The opinion of the court was delivered by: HULBERT

HULBERT, District Judge.

A libel was filed in this court on February 5, 1935, by the Baltimore & Ohio Railroad Company, a Maryland corporation, having an office and place of business in New York City, as owner of the tug George F. Randolph, against the tug Rochester owned and operated by the Erie Railroad, an Ohio corporation, to recover damages resulting from a collision in the East river about 300 feet off the Brooklyn shore, just below the Old Fulton Ferry slip on March 9, 1934, about 5:30 p.m.

Trial was had on February 6, 1936.

 It was conceded on the trial that the East river, at the point in question, is about 1,300 feet wide from pierhead to pierhead line.
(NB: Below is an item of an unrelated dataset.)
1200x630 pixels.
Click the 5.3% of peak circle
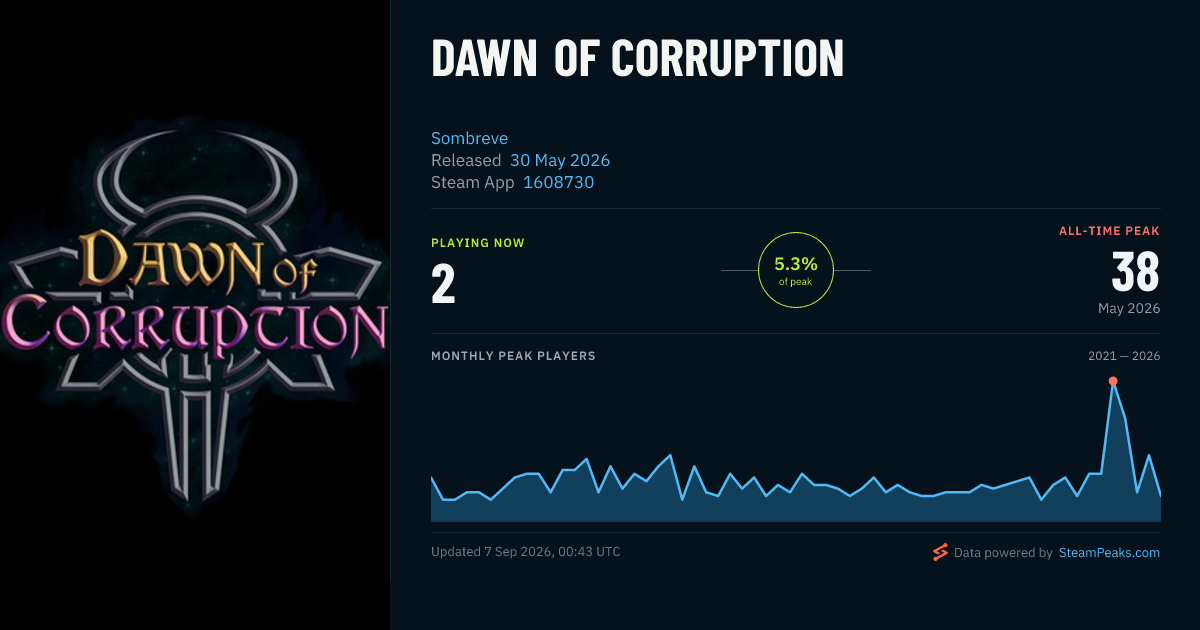(796, 270)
Congested traffic; tide running ebb about 3 miles per hour, and weather clear.

 The Randolph had taken a carfloat, 284 feet long, on her starboard side at a Wall about Market pier and was proceeding down the East river about 500 or 600 feet astern a Lee & Simmons hawser tow.

 The New York Central Tug No. 34, with a barge on either side, was proceeding upstream "on the Brooklyn side of the middle" of the river, bound for Long Island Railroad Terminal (Long Island City).
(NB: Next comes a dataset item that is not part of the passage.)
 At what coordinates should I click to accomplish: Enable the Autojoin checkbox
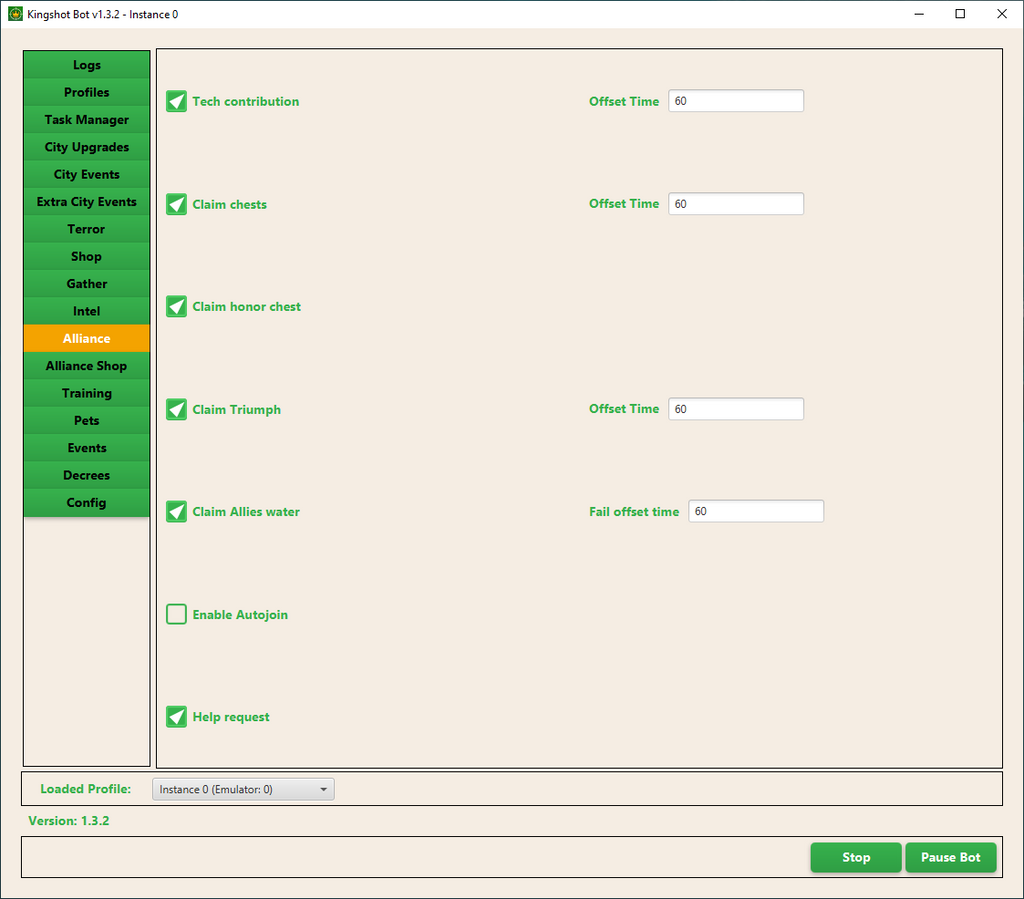point(177,614)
 There was a Berwind & White tow of coal barges following astern of the No. 34 on her port and another New York Central tug engaged in removing two barges from the north side of pier 20 (Manhattan) which is the second pier below the Old Brooklyn Bridge.

 The tug Rochester had just pulled a carfloat from its berth on the south side of pier 20 (Manhattan) and lashing it on her starboard side headed upstream. This carfloat projected from 100-150 feet beyond the bow of the tug and a few feet astern thereof. As the Rochester was bound for the Erie Terminal on the Jersey side of the North, or Hudson, river, she put her wheel hard to port intending to round to and cross the river and proceed down on the Brooklyn side.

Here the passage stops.